British Commonwealth 70th Anniversary
Marking any significant anniversary is an important time for celebration and reflection. The 70th anniversary of the British Commonwealth of nations on 12 March called to mind the importance of Britain in establishing the modern Australia and the other 52 nations which form the loose “family”.
Celebration, because 70 years is a long time for so many diverse countries to hang together, however imperfectly, through wars and disruption, internally and internationally. Through sanctions and corrections, aberrations, decline, disasters and mutual support, the spirit and intent of the Commonwealth has held firm. That is worth celebrating!
How this could be when the European Union, established with such noble intent a mere 25 years ago, shows signs of crumbling. On reflection one looks to the leadership, language and law bequeathed by Britain to all its “dominions”. We should be grateful.
The leadership of Queen Elizabeth II has been impeccable: stable, reliable, intelligent, non-partisan and gracious (as in the British national anthem), with a deep sense of events in the context of history – a remarkable example for every head of family.
While each country has added its own inflection, nevertheless the English language remains a valuable means of “connectedness” (the theme of the anniversary celebrations) between the Commonwealth countries and with the rest of the world. That language allows us to advance understanding has no doubt contributed to the relative cohesion of the member nations, despite the diversity of cultures, local language, religion and dance. Representatives of the different faiths spoke in English about the connectedness of their faith amongst the faithful and throughout the Commonwealth. Music and dance performed at the celebration showed both cultural diversity and universal joy of singing, movement and music.

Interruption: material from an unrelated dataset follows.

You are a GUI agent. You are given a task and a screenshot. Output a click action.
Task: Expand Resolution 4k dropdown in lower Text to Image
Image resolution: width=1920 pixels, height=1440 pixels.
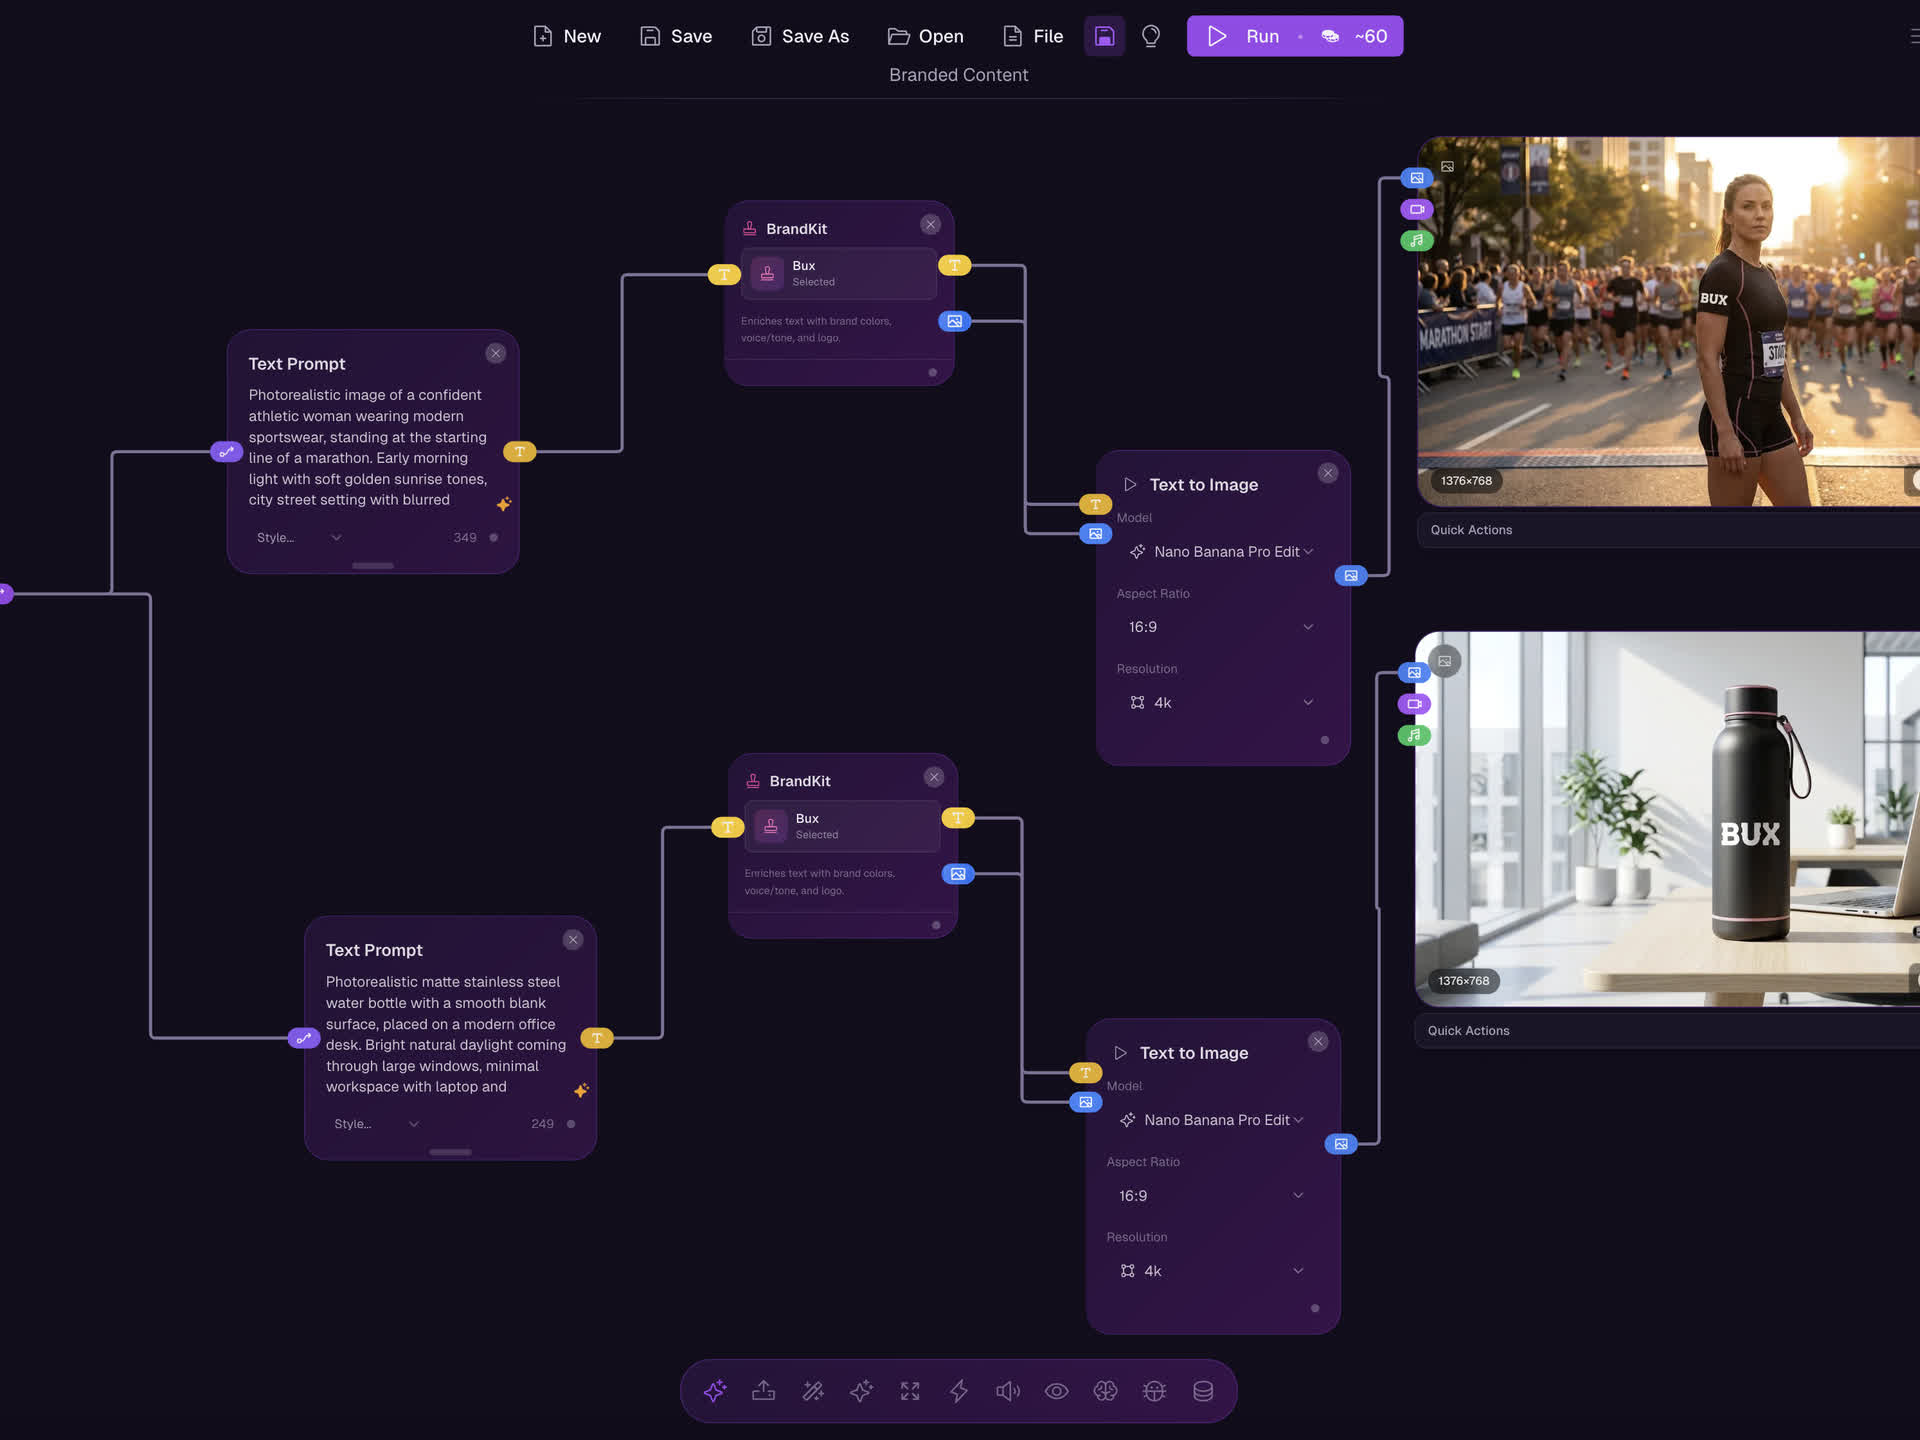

Alongside language, perhaps the most enduring bequest to each country is common law derived from iterations of the Magna Carta (Great Charter) which embed the rights of citizens to due process under the law. Separation of powers between the government and the law, together with freedom of speech, religion and the press, underpin rights, responsibilities and respect that together create cohesion within and between countries.
Rightness of the spirit of the Charter was evident in a British Library exhibition marking the 800th anniversary of the sealing of the Magna Carta by King John and the council of Barons on 15 June 1215. The exhibition showed the flow of the influence of the Charter to the new world of the Commonwealth and to America, to be described as “the greatest constitutional document of all times – the foundation of freedom of the individual against the arbitrary authority of the despot”.
Although implementation of the law may be imperfect from place to place and from time to time, there is an assuredness that ultimately justice will be served.
Those who exploit such hard won freedom to spout collectivist notions of failed socialism and communism, and who trash our history, are blight on the spirit and initiative of free countries of the Commonwealth. Freedom and the enterprise it fosters are the primary attractants for refugees and those fleeing failed, despotic or communist regimes. Not many are lining up to migrate to North Korea, Saudi Arabia, Venezuela, China, Russia, or Brunei, where, with the introduction of Sharia law, one could easily lose an arm or a leg or be stoned to death for alleged offences.
It wouldn’t be a family that didn’t get together occasionally. War and sport are two arenas that have strengthened bonds between Commonwealth countries – i.e. dealing with serious issues of threats to our freedom and occasionally getting together for fun and games.
In many arenas of war, Commonwealth countries have stood alongside British leadership, with all its flaws, to defend our freedom. In doing so, the spirit of our nation has been forged as “standing by your mates”, from time to time further reinforced during natural disasters. Daily we ought to be grateful and honour what has been achieved, even as together we commemorate those who have made the ultimate sacrifice. Lest we forget!
Every four years we come together as a family to play in the Commonwealth Games, most recently on the Gold Coast in 2018. National pride is on display, from even the smallest of nations of the Commonwealth, as each performs to its geographic and physical strength: speed from Caribbean countries, endurance from African nations and swimming from Australia’s natural water advantage.
Then there are other very hotly contested sports bequeathed by Britain, from which much delight is found in defeating the originators – cricket, rugby and tennis. Sub-continent countries have taken to cricket with a passion and now excel, while small South Pacific nations produce large, tough, speedy rugby players who thoroughly enjoy the contest. Fun sure beats fighting!
Loyalty to a faith, country and Commonwealth demonstrates a respect for the religious and political traditions that have produced law and order and attendant benefits of a relatively peaceful society. Appreciation is deep amongst those who have firsthand and even second hand experience of totalitarianism, socialism and communism with their murderous outcomes that cost the lives of over 100 million people in the 20th century. So recent in history, yet so easily cast aside when values change.
Today the weight of moral authority comes from the left. As Marxism became no longer credible, western leftist intellectuals transformed the terminology so that today’s values are social factors of gender, race and religion couched in terms of oppressor and oppressed – always divisive; always about power, ever destructive!
We must never be blind to the flaws of the history and traditions derived from being a member of the British Commonwealth, just as we must be ever alert to the threats to the very best of language, law and culture that we have inherited. Together we must be willing to stand up for those precious values in the public square, or we will forget.